Hey Boomers – when was the last time you looked at your homeowners insurance?

Written by Posted On Sunday, 03 September 2017 15:11

You pay your homeowner insurance premium every month, like clockwork, and have been for decades. If you still have a mortgage on your home, you very likely don’t even feel the pain of the payment because it’s built into your house payment.

It’s a habit, a mindless routine and one that may be costing you money. The experts at the AARP warn older Americans that the coverage they originally purchased may be either too much or not enough to fit their current situation.

Insurance experts recommend that all Americans review their homeowner policies when they come up for renewal, whenever they perform major home improvements, install safety and security features and when belongings are added to or removed from the home.

What’s in your policy?

Far too many homeowners haven’t a clue about their homeowner insurance coverage. What’s covered? What isn’t? Sadly, we see this ignorance-is-bliss mentality in action after a major natural disaster, with homeowners scrambling to contact their insurers to find out what’s covered in their policy.

At least understand the basics of your coverage – what’s covered, what’s excluded, whether or not you’re covered for natural disasters (and which ones) and burglary. How much will you receive in cash and how long will you have to wait to receive the rest?

Crunch the numbers

One of the most important pieces of information you’ll need when reviewing your coverage is what it would cost to rebuild your home should it be destroyed or heavily damaged. Known as “replacement cost,” it’s often confused with market value. They’re two entirely different values.

Many aspects of the home will determine its replacement value, including:

  • The home’s location
  • The home’s square footage
  • Age
  • Major upgrades performed
  • The home’s building materials
  • Type of roof

There are other aspects of the home that are considered as well. You can derive at a rough estimate by using the free online calculator at building-cost.net, or ask your insurance agent for suggestions.

Inventory your belongings

Your policy also covers replacement of the home's contents. When was the last time you took inventory of everything in your home? As we age, we tend to do one of two things: hang on to the accumulated "stuff" we've collected over the years or get rid of things we've carted around for decades. Updating your home inventory should be the next step.

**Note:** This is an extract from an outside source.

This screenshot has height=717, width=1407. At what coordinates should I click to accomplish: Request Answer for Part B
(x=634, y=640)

Yes, it’s time consuming, but you don’t need to tackle it in one session. Take it one room at a time. A video camera comes in handy because you can narrate as you shoot footage of each item in your home. Otherwise, use a camera and take close ups that offer details of anything of particularly high value.

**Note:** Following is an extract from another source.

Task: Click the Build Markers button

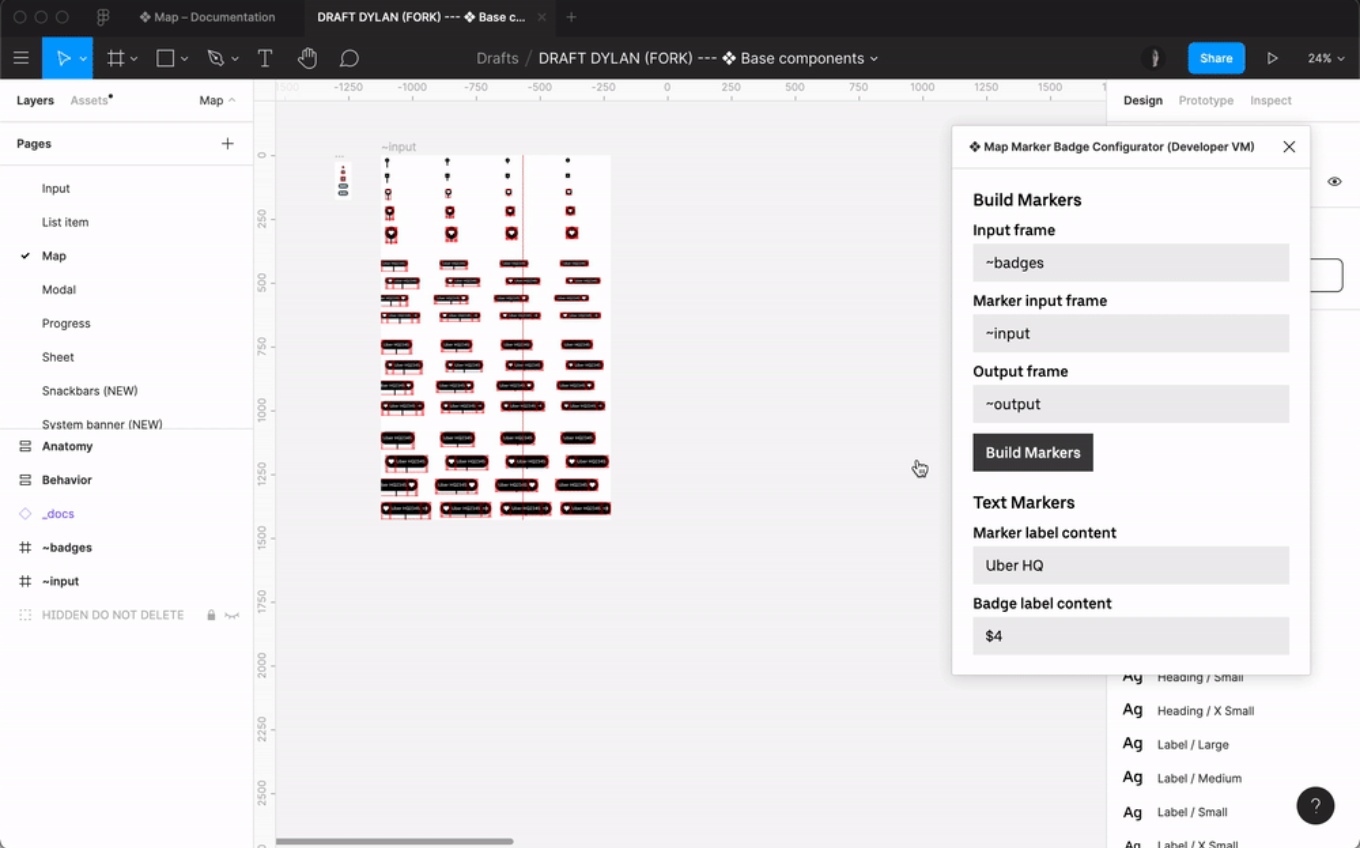Action: 1032,452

You’ll need to create a record of each item’s condition, what you paid for it when it was new, brand names, model names and serial numbers and any other information of note. Then, make a copy of the inventory and keep it in a safe deposit box or with a friend or relative.

Then, check your policy to ensure that you have enough coverage for all those belongings. On the flipside, if you carry a separate schedule for pricey items you no longer own, you may be paying too much for insurance.

Deciding on a deductible

The deductible is the one spot in the policy that you can realize substantial monthly savings – but also devastating financial ruin if you can’t pay it in the event of a disaster.

As you move closer to that fixed income inherent in retirement, determine how much you’ll be comfortably able to pay should the worst happen. In other words, it’s time to weigh your assets against any possible monthly or annual savings you will realize with a higher homeowner insurance deductible. Your financial planner is the best person to consult on this matter.

Don’t neglect to speak with your insurance agent either. He or she can look for ways to help you save on the cost of your premium via discounts for age, for safety improvements and more.

Insurance coverage in case your home is damaged is an easy concept to understand. Insurance policies, on the other hand, are notoriously complex. Seek help from professionals as you ease your way into retirement.